Cellular uptake test
For cellular uptake test, four dishes of hair follicle dermal papilla cells (2.5 × 106 cells/dish) were cultured with EFO gro™ HDP containing 10% FBS and 1% antibiotics in 37 °C and 5% CO2 condition for 24 h. Then, the growth medium in all of the dishes was replaced to HA-PLGA/Rho B NPs or PLGA/Rho B NPs contained serum-free medium with 10 μM concentration of Rho B and incubated for 2 h. After that, the cells of each dish were washed with fresh PBS and 500 μL of 4% formaldehyde solution was added to each dish for cell fixation. The fixed cells were washed twice with fresh PBS and mounted with 1 mL of glycerin. And then, the cells were visualized using a fluorescence microscope (Eclipse TS100, Intensilight C-HGFI, Nikon, Japan).
Skin permeation test
PLGA/MXD and HA-PLGA/MXD NPs with 300 μg of MXD was applied on the 3 surfaces of rat skin, respectively. The rat skin was placed between the receptor and donor chambers at 37 °C. The receptor chamber was filled with 22 mL of PBS buffer (pH 7.4). Then, at predetermined time points (4, 6, 8, 12, and 24 h), 1 mL of the sample solution was collected from a sidearm of receptor chamber and replaced by the same volume of fresh PBS. Then, each sample was analyzed with High Performance Liquid Chromatography (HPLC, e2695, Waters, USA) and UV-Vis spectrometer to measure the permeated MXD amount through the skin. The HPLC analysis was performed with a SunFire C18 column (100 Å, 5 μm, 4.6 × 250 mm, Waters, USA). The mobile phase was methanol/DI water/acetic acid (75:25:1, HPLC grade, v/v/v) and the flow rate was 1.0 mL/min. The detection wavelength was 285 nm.
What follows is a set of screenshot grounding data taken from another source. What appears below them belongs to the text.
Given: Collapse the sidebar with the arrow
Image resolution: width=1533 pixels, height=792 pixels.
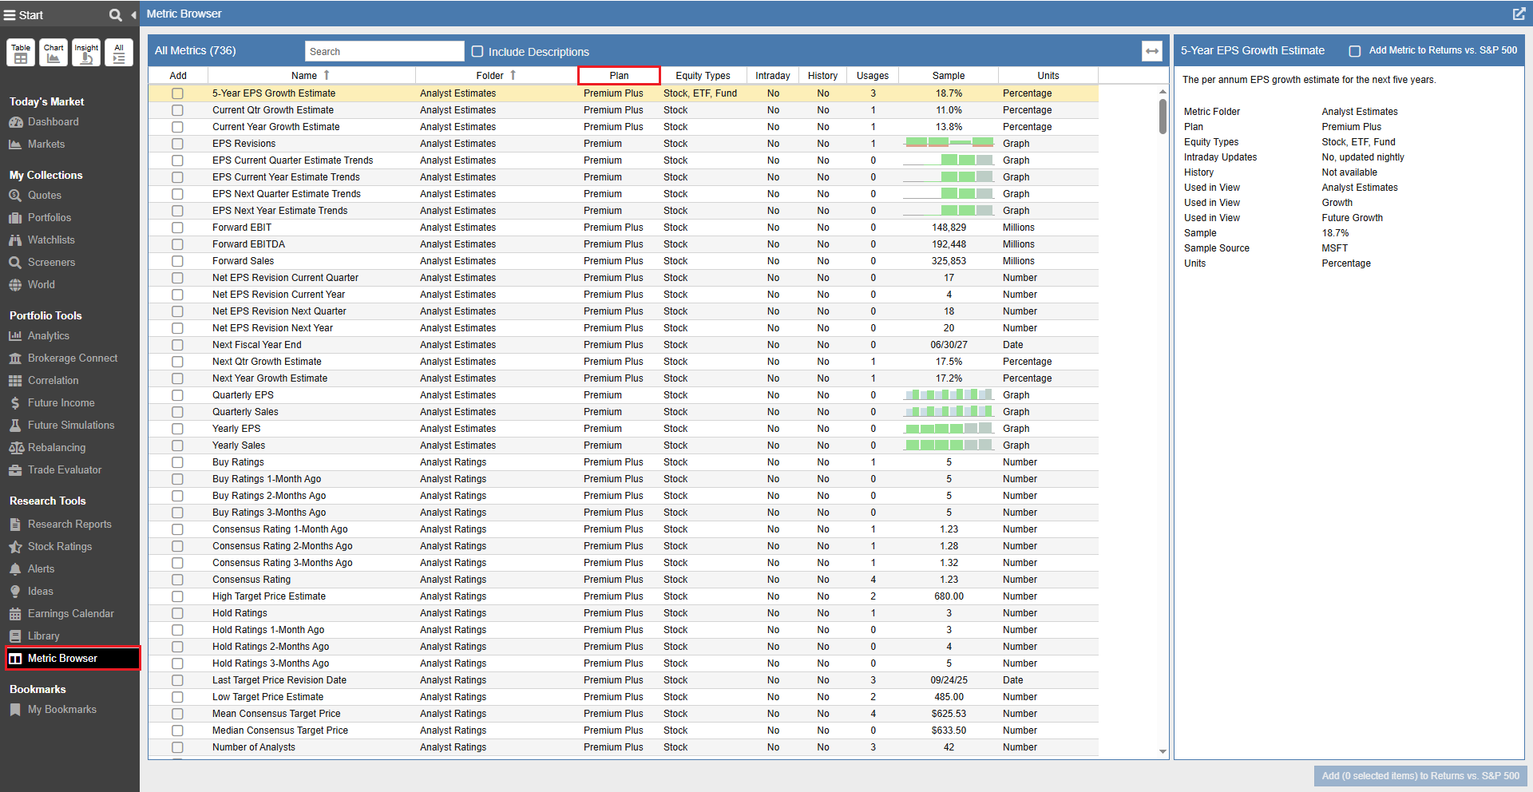Looking at the screenshot, I should tap(133, 15).
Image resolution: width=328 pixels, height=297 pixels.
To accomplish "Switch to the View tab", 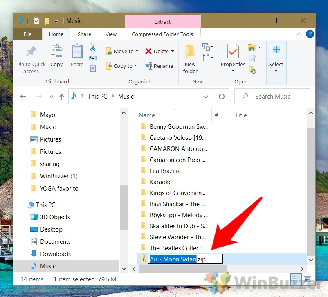I will point(110,34).
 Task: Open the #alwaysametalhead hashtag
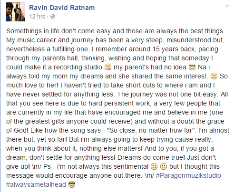pos(36,184)
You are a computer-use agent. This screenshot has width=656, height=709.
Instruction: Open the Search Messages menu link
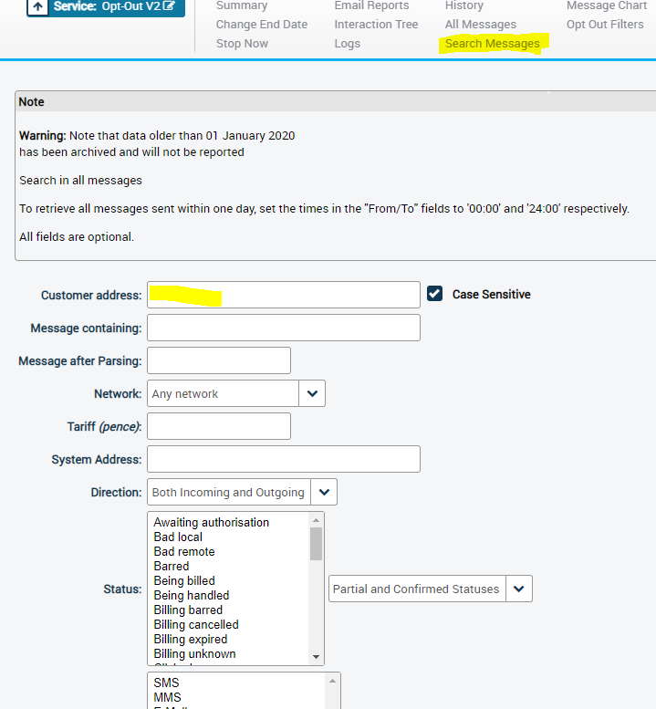pyautogui.click(x=493, y=44)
Ten microliters of diluted solution of HA-PLGA/Rho B NPs and PLGA/Rho B NPs with 30 μg/mL concentration of Rho B were applied on rat skin in the same area. Then, at the predetermined time of 4, 6, 8, and 12 h, the skin tissues were harvested. The retrieved skin tissues were embedded into optimal cutting temperature (OCT) compound at − 30 °C, and cut into 10 μm thick sections using cryotome (CM1860, Leica Biosystem, Germany). The sections were fixed with the 1:1 (v/v) mixture of ethanol and acetone and washed with distilled water to remove residual OCT resins on the slide. And then, the histological tissue sections were imaged by using a fluorescence microscope. The image analysis was performed using Image J (NIH).
Data are expressed as means ± standard deviation in a few separate experiments. Statistical analysis was carried out with the t-test using Prism 8 (GraphPad Software, San Diego, CA), P values less than 0.05 were considered statistically significant.